How To Be a Heroine by Samantha Ellis


I love reading about people making lists and achieving goals.  It's nuts, I know, but I'm instantly attracted to people who set out to do X, Y, and Z.  I want to follow their journeys.  It makes me want to start a journey of my own.

When I saw How To Be a Heroine sitting on the sale table at Barnes and Noble, I had to pick it up.  A whole memoir about a woman who reexamines her life through the lens of the heroines she read about growing up?  Yes, please.  

In the prologue to the novel, Samantha Ellis, an Iraqi-Jewish playwright, sets out her plan.  After realizing that her admiration for Cathy from Wuthering Heights might have been better placed on Jane from Jane Eyre, she decides to embark on a journey of self-discovery.  She rereads the books that impacted her the most as she was growing up and analyzes her feelings for the heroines she used to admire.  Some of them still hold up as good role models, while others, she realizes, don't.  The novel reads like a memoir mixed in with literary criticism, with each chapter dedicated to a different character matched with a period of time in her life.  By the end of her journey, she realizes that all of her past heroines formed a part of her heart, for better or for worse.

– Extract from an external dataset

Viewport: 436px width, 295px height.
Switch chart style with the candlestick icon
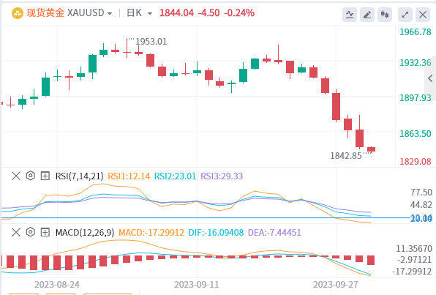[x=385, y=15]
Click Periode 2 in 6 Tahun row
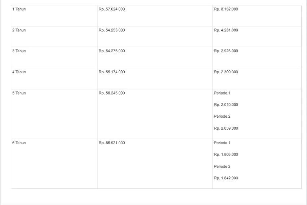This screenshot has width=307, height=205. point(222,167)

This is a book for people who truly love to read.  The discussion, the references, and the analysis are refreshingly thoughtful and genuine.  Ellis' personality really shines through in the text, and while reading, there were multiple times that I wished I could talk to her in person, so I could either debate or agree with her on some of her views.  I don't know anyone who reads as much as I do, so I can't have intellectual discussions about literature in my real life.  How To Be a Heroine gave me a lot to think about regarding women in literature in a way that wasn't preachy or pretentious.  It was just smart.  I enjoyed the level of thought presented here and I wasn't bored at all while reading, even when I hadn't read the book Ellis was discussing.  This novel make me feel more intelligent after reading it, which is a wonderful thing.

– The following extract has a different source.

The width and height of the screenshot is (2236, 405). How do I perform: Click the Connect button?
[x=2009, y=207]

Ellis' self-discovery project tempts me to start my own - to reread my old childhood favorites and examine how the characters might have influenced me.  I suppose that's the highest compliment that I can give a novel such as this; I found it to be very inspiring.  How To Be a Heroine is interesting not only as a memoir of a talented woman, but as an examination of how literature can be a powerful force in our lives.